Putain que c’est français! A fucking accordion starts off this shit with a three-part suite called Le Clown Tueur de la Fête Foraine (The Killer-Clown Of The Funfair). Clowns? Accordion? Funfair? Add some stinky cheese, cigarettes, and a baguette and you win the French stereotype super sweepstakes. Oui? Ya, that’s a big fucking Oui. The main dude on soprano saxophone is even named Parisien for fuck’s sake. That motherfucker makes the sax dance like its got kids to feed. And, du coup, he makes that shit jump, tousle, hoot like a didgeridoo, and go through these magnificent runs with the pace of a speed-addicted tap dancer with shoes made of fire ants.
Vincent Peirani plays the accordion. Or, at least I think he does. A piece of me still believes he might actually be a robot designed with the sole purpose of ruling over a accordion-sentient world. On this live album, the first song starts with Vincent showing his chops solo-style for about two minutes. After the first minute, I know I’m supposed to believe that Vincent is still a human, but fuck that shit, that’s some Google A.I. level shit. So, beep-beep-boop, motherfucker (he’ll know what I mean). He’s not just good at accordion he’s, literally, un-fucking-believable.
Next to this you’ve got Joachim Kühn. Only someone at a Kühn calibre could tie these two motherfuckers together while still also adding his own distinct flare. He’s played since the sixties. And the list of great names he’s played with, the awards he’s won, and a bunch of other cool shit he’s done along the way is too fucking long to be written down here. So, in short, I’ll just say don’t fuck with Kühn. Kühn is pure piano pimp.
Michel Portal plays the clarinet on this shit. He also happens to be one of the designers of modern European jazz. Motherfucker played on Stockhausen’s Aus den sieben Tagen back in ’69, a classical piece designed to be played solely on intuition. Portal opened the world up to open-form classical music before most motherfuckers were even born. So ya, to say this guy is pretty good at improvisation is like saying getting tortured puts a bit of a damper on someone’s Monday.
The beauty of this album is not the top-notch players. Get an army of great chefs in a kitchen to make a burger and, by the end of the night, some poor motherfucker is getting chef-shanked in the dick. But these guys don’t do that.
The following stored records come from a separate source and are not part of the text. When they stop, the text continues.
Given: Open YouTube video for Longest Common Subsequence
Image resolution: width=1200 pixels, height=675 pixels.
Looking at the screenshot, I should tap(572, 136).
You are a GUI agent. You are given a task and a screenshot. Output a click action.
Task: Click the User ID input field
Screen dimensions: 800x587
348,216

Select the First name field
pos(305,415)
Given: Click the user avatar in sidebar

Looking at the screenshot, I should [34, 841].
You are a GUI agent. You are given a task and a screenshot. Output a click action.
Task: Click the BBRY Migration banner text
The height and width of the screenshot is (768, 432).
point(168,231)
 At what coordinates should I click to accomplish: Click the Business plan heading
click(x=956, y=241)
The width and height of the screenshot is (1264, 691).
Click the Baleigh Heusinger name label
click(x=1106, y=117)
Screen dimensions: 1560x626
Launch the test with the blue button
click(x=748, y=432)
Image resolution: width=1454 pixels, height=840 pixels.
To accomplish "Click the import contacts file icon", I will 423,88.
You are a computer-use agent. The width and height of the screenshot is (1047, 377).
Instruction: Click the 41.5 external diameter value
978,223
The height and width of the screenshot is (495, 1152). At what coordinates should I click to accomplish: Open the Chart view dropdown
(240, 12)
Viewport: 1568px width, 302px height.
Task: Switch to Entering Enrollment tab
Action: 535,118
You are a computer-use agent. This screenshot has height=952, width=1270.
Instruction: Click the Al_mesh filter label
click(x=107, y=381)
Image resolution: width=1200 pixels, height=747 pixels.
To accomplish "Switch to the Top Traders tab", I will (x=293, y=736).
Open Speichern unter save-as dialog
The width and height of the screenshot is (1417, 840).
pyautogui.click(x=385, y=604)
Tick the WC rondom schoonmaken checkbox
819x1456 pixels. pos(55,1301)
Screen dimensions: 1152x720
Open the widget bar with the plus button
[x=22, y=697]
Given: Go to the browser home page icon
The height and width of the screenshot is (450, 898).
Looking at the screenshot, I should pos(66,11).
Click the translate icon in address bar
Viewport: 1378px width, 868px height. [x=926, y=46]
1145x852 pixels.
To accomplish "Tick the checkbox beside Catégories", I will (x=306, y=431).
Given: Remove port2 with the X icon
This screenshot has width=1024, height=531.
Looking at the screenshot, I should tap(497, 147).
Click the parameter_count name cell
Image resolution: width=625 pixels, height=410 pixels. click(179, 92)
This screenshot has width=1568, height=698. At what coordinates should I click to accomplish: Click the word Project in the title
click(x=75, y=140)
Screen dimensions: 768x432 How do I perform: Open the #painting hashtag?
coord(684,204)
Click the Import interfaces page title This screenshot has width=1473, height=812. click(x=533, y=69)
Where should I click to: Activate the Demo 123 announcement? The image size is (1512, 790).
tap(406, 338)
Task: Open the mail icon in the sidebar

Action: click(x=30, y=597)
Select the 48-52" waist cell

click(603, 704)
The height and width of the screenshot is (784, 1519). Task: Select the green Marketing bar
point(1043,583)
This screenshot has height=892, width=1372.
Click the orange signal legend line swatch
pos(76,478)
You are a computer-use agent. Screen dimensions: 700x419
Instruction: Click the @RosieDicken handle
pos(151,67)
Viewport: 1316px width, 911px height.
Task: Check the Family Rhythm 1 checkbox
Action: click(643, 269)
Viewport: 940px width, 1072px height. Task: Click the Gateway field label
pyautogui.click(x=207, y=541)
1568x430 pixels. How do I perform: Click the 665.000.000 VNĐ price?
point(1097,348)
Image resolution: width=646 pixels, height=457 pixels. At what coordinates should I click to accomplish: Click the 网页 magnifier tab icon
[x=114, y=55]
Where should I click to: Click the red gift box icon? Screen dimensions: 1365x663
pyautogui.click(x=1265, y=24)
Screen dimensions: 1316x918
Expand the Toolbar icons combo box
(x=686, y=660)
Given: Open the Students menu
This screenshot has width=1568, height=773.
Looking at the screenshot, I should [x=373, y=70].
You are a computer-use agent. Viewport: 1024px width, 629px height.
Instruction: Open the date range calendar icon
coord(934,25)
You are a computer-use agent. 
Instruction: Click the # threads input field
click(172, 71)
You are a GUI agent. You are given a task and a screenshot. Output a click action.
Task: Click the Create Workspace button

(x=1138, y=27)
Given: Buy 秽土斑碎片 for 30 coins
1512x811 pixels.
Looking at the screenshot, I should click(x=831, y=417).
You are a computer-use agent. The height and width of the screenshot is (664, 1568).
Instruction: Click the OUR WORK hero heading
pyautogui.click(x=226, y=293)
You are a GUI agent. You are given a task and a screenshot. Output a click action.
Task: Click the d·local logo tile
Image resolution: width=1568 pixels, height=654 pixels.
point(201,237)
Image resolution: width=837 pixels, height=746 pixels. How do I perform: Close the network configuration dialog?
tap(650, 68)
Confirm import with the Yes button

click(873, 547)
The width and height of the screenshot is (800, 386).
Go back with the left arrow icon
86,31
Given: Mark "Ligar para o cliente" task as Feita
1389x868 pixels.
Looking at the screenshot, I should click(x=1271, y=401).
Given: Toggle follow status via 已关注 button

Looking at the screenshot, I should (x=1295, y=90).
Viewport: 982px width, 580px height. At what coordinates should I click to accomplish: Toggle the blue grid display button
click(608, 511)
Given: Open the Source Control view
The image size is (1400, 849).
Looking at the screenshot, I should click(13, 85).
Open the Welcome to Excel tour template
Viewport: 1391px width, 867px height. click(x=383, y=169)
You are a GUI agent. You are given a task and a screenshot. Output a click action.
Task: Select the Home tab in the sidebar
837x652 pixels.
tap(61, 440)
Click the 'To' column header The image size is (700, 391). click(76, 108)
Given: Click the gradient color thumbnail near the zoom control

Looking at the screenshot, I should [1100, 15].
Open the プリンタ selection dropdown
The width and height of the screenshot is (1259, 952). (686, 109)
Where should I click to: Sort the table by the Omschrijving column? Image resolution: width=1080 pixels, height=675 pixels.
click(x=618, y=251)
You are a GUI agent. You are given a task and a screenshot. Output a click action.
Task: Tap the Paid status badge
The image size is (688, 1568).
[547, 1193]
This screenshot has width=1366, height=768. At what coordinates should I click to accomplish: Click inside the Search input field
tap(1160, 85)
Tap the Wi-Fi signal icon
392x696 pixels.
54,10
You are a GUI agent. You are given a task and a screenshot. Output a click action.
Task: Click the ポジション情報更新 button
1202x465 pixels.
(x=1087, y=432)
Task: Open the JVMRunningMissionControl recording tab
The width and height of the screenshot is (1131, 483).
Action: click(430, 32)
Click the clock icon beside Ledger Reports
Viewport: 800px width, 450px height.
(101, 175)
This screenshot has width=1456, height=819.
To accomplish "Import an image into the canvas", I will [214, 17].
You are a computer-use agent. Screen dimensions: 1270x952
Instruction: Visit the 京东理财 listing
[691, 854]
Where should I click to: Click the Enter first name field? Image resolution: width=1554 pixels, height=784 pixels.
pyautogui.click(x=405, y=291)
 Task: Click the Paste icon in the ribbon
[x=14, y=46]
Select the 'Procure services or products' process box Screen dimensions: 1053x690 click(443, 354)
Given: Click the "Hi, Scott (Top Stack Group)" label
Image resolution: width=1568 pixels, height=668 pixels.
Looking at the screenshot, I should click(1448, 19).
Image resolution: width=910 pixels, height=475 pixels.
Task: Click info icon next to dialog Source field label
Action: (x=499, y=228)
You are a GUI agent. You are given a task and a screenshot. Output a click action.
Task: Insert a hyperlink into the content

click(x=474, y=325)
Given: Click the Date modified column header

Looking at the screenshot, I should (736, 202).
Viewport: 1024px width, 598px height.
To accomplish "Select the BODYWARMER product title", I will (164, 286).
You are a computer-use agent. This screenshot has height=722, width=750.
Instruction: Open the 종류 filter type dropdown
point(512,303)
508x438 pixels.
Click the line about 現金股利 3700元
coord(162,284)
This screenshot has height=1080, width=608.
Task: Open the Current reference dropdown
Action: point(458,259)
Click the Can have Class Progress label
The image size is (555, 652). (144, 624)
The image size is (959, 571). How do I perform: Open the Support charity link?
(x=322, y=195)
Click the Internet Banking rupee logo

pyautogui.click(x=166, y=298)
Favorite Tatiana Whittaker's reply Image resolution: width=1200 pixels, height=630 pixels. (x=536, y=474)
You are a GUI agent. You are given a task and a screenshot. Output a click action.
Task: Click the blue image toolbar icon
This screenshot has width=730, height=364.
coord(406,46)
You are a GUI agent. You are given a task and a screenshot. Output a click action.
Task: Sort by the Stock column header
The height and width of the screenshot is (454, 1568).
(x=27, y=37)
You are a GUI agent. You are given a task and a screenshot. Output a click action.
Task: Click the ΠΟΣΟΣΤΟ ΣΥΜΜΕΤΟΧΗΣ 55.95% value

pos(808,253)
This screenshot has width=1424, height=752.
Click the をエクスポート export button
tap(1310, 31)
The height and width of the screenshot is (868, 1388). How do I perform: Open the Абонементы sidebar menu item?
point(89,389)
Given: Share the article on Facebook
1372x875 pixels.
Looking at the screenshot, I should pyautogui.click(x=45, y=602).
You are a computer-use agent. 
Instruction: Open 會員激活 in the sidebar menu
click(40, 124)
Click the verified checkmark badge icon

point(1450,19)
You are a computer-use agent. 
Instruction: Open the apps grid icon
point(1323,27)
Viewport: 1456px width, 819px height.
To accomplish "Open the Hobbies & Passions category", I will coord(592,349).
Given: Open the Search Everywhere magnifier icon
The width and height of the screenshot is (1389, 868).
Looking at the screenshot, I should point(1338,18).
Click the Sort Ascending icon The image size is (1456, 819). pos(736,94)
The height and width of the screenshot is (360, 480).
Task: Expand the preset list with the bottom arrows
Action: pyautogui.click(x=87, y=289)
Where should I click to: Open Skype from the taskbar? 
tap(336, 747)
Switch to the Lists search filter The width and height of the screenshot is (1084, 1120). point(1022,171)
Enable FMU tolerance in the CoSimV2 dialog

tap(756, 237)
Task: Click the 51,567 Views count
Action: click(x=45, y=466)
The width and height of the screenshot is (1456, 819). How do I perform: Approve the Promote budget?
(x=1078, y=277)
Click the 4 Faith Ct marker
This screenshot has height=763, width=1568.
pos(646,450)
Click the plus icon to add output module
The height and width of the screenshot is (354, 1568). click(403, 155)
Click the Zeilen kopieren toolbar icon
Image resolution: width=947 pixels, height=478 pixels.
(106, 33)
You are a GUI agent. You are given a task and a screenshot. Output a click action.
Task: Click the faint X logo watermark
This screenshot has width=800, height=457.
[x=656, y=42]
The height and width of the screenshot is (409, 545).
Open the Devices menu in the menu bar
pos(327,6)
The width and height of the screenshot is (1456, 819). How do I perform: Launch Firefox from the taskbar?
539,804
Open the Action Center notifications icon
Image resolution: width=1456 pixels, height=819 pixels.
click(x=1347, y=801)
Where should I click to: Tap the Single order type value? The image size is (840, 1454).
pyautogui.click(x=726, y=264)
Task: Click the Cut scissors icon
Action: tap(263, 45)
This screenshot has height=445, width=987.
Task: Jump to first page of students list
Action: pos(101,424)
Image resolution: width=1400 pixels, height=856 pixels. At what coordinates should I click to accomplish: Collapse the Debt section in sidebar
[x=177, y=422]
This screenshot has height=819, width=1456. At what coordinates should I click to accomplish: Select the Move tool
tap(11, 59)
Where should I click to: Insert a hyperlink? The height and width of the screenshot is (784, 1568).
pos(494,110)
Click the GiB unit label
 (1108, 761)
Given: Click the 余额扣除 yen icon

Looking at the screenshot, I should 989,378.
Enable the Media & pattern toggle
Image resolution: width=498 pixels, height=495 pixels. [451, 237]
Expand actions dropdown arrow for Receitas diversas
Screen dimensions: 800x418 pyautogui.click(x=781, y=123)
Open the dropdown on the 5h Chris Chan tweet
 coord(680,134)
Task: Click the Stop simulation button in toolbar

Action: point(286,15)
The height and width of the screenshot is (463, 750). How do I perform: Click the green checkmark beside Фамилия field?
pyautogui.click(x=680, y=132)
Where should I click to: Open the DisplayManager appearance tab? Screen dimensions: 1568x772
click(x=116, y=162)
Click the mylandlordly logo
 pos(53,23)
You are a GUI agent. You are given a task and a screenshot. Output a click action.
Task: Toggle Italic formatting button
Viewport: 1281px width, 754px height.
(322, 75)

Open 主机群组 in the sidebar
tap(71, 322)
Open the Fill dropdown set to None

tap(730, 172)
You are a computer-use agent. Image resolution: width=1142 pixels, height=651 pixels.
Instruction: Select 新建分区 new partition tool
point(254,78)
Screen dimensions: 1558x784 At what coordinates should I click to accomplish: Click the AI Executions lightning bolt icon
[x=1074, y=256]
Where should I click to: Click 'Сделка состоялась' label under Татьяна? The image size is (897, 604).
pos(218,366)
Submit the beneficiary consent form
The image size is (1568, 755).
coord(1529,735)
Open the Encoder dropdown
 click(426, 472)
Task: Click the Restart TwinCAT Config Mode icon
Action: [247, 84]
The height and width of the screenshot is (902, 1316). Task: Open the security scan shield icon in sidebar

They connect together with the singular goal of having a good time and making some good fucking tunes. They get lost in the music. They don’t make it about them. Most fucking garage bands break up because of some guy’s fucking ego. But, somehow, these talented motherfuckers play together without a hitch. In fact, this kind of attitude could be the reason why they got so good in the first place. They didn’t stand up on stage, fuck over their band, and say “j’en n’ai rien à foutre”. They stood with their band, without ego, and said, “Tous pour un, motherfuckers”.